Last month, the European Court of Human Rights delivered its judgment in the case of Times Newspapers Ltd v UK Government. Unfortunately, on the particular facts of the Loutchansky case, the ECtHR decided that there was no actual fetter on free speech in the particular circumstances of the Loutchansky case. The electronic action had been commenced only a year and a quarter after the original hard copy article so there was no serious prejudice to the Defendant in the action being commenced only just outside the one year limitation period. We were of course disappointed that the court failed to come to grips with the "multiple publication" rule as it applies to electronic databases because of the rule in the Duke of Brunswick case.
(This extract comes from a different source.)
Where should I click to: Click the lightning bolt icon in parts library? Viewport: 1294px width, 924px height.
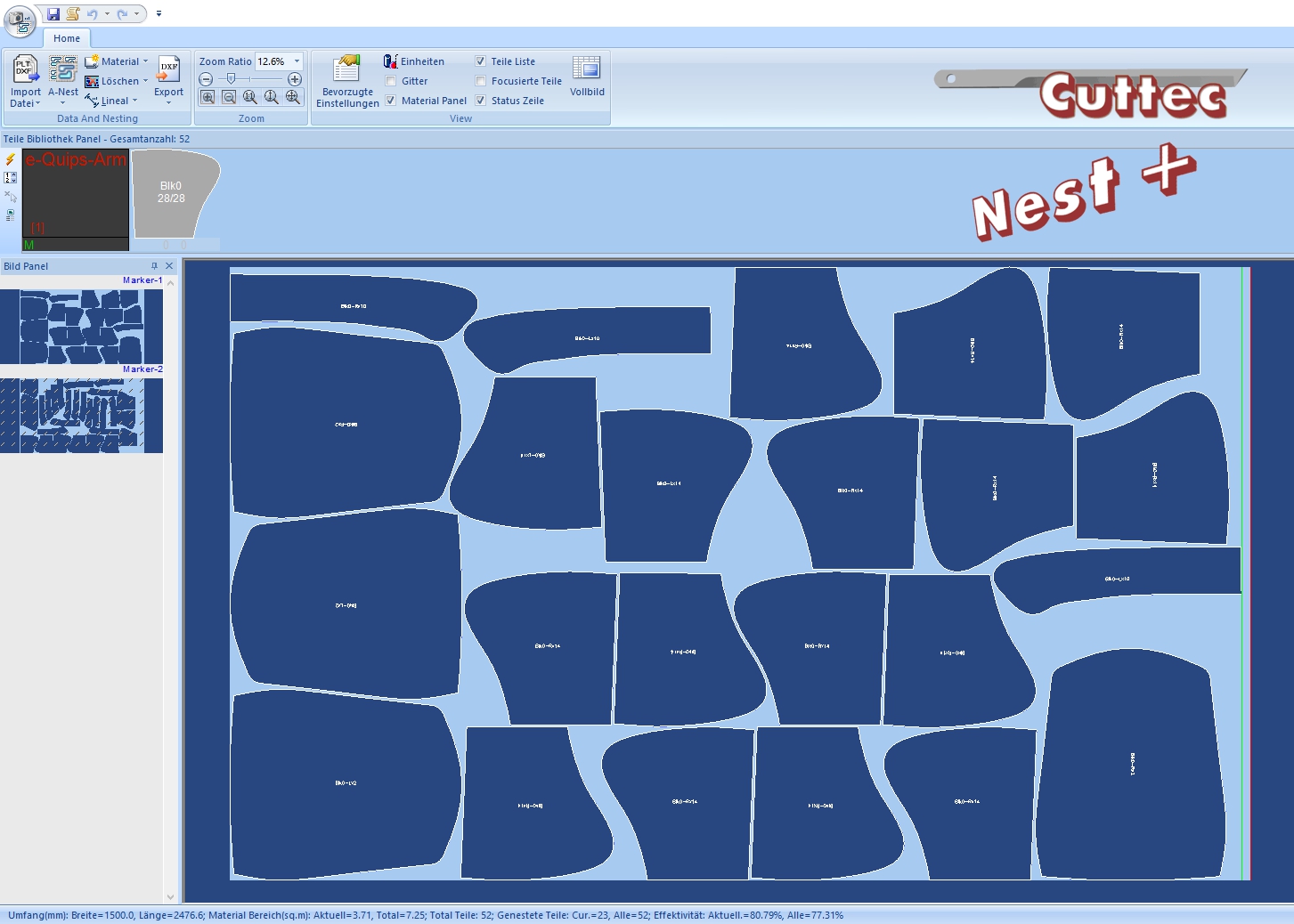click(11, 159)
There is therefore still no effective limitation period for electronic publications held on databases.


The ECtHR did, however, concede in paragraph 48 of its judgment that "the Court would emphasize that while an aggrieved applicant must be afforded a real opportunity to vindicate his right to reputation, libel proceedings brought against a newspaper after a significant lapse of time may well, in the absence of exceptional circumstances, give rise to a disproportionate interference with press freedom under article 10". In short, had the circumstances been different in the Loutchansky case and the second action on the electronic version of the original story been commenced many years later, then we might have succeeded.


Following the European Court's Judgment, we have been in communication with Jack Straw. I have also written an article for a special issue of Index on Censorship, which is due to be published at end of May. I gather it will include among other articles a piece by Floyd Abrams looking at UK libel law from a US perspective. Anyway, I enclose a copy of the article I have contributed to this special issue[1] which covers the recent ECtHR decision on a single publication rule.
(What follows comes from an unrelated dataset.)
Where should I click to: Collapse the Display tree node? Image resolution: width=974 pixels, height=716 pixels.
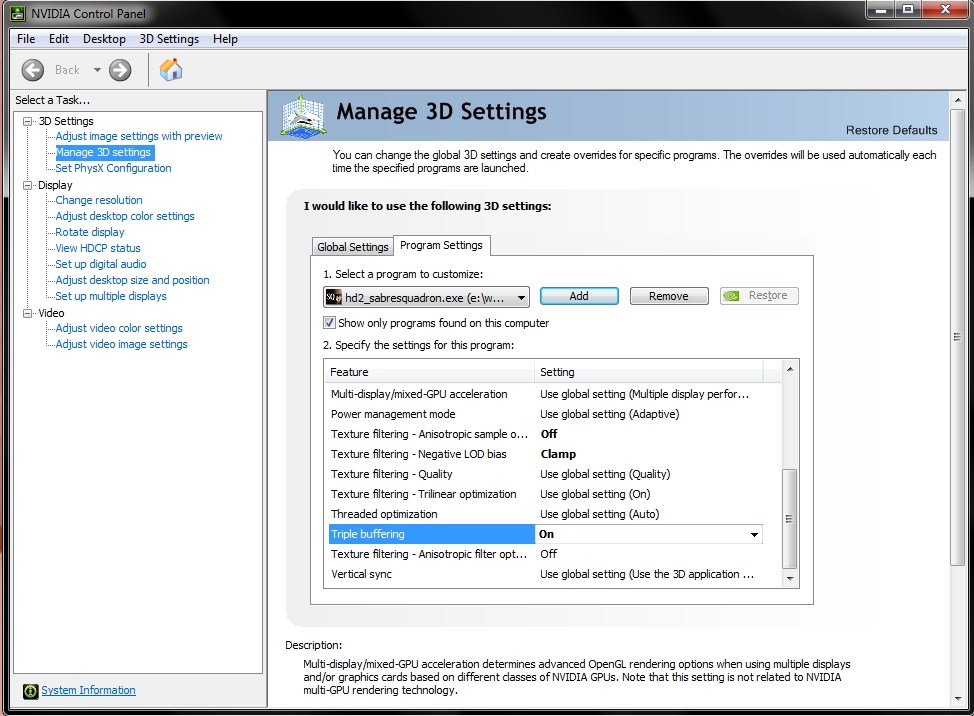[28, 185]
The important part of my article is highlighted in red. This suggests a quick and easy solution to the problem of there being no effective limitation period for archival electronic copies of newspaper articles. The answer of course must be to amend section 15 of the Defamation Act 1996 and include in that a new paragraph under Part II of the Schedule to the Act. This would basically mean that archival media websites would be protected under the law of qualified privilege, subject to the newspaper being ready and willing to publish, "in a suitable manner, a reasonable letter or statement by way of explanation or contradiction". This would enable people, who were being dogged by an old article, which maybe long out of date because facts had changed and time marched on, to get the article updated and new salient facts put onto the database alongside the old article. This could be done by an updating letter or statement by way of explanation or contradiction being posted alongside the old article or easily linked to it.


Last month, Jack Straw very kindly wrote to me about online archives and the "multiple publication rule" and how he is hoping to publish a consultation paper on this in the near future. I enclose a copy of his letter to me[2] and hope that the DCMS Committee will be able to make recommendations as set out in my attached article to the MoJ so that the Civil Law Reform Bill can include suitable provisions making all electronic archival copy subject to a qualified privilege defence subject to a reasonable right of explanation or contradiction.